* Quoted passage
»»
What matters is the pathway. What matters is that you walk down it and enjoy it. If you are practicing Buddhism, if it’s real yoga, then your life is better every day. That doesn’t mean that better things happen to you. That’s just life. Who knows what’ll happen? It’s an adventure. But if you are really practicing correctly, the litmus test to true practice is that you like yourself better. You like your life better. You feel better. You can see every month, every week, every year, an improvement in the states of mind you exist in, an improvement with how you handle both difficult situations and easy situations.

Meditation and the Pathway to Enlightenment

As an enlightened teacher of Buddhism, I’d like to welcome you to the pathway to enlightenment. I’d like to encourage you, based upon my own personal experience and the personal experience of countless others, to meditate—to be more positive, to engage in the practice of meditation, to learn how to do this wonderful thing, to make your mind still in a crazy world, where everybody’s at war with everybody and certainly with ourselves. I’d like you to learn to be happy and to see things more brightly.
««
Repeat the meditation passage word for word, starting at "Meditation and the" and ending at "things more brightly.". The rows that follow have no connection to the meditation passage.

* Given entries
»»
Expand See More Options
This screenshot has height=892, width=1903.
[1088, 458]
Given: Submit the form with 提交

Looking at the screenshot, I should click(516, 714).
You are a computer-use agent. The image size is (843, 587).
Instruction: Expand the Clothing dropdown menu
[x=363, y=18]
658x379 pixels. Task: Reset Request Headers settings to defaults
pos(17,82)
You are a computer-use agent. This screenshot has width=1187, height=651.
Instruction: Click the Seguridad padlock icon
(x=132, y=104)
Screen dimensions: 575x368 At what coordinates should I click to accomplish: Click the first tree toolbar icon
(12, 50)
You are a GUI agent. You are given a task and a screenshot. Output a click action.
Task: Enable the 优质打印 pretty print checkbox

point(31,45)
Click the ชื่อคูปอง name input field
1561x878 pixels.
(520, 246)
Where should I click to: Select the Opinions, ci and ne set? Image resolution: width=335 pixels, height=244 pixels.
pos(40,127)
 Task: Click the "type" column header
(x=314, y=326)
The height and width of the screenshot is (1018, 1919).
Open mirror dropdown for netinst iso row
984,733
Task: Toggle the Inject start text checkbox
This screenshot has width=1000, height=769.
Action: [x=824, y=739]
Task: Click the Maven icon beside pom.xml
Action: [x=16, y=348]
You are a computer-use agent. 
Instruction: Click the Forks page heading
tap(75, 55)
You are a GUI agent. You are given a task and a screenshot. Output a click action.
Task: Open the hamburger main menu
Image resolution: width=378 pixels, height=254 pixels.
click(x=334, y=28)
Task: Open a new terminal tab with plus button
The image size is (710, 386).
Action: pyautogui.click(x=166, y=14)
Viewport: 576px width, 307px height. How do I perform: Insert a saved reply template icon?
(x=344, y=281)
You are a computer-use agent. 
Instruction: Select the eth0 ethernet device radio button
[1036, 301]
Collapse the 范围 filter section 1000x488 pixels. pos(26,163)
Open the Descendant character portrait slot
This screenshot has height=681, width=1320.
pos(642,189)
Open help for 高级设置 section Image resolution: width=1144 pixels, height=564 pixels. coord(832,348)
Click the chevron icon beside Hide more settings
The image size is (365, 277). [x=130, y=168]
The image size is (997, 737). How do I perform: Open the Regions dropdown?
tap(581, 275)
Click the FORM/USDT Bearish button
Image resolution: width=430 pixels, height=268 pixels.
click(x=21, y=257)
««
* Result below
Meditation and the Pathway to Enlightenment

As an enlightened teacher of Buddhism, I’d like to welcome you to the pathway to enlightenment. I’d like to encourage you, based upon my own personal experience and the personal experience of countless others, to meditate—to be more positive, to engage in the practice of meditation, to learn how to do this wonderful thing, to make your mind still in a crazy world, where everybody’s at war with everybody and certainly with ourselves. I’d like you to learn to be happy and to see things more brightly.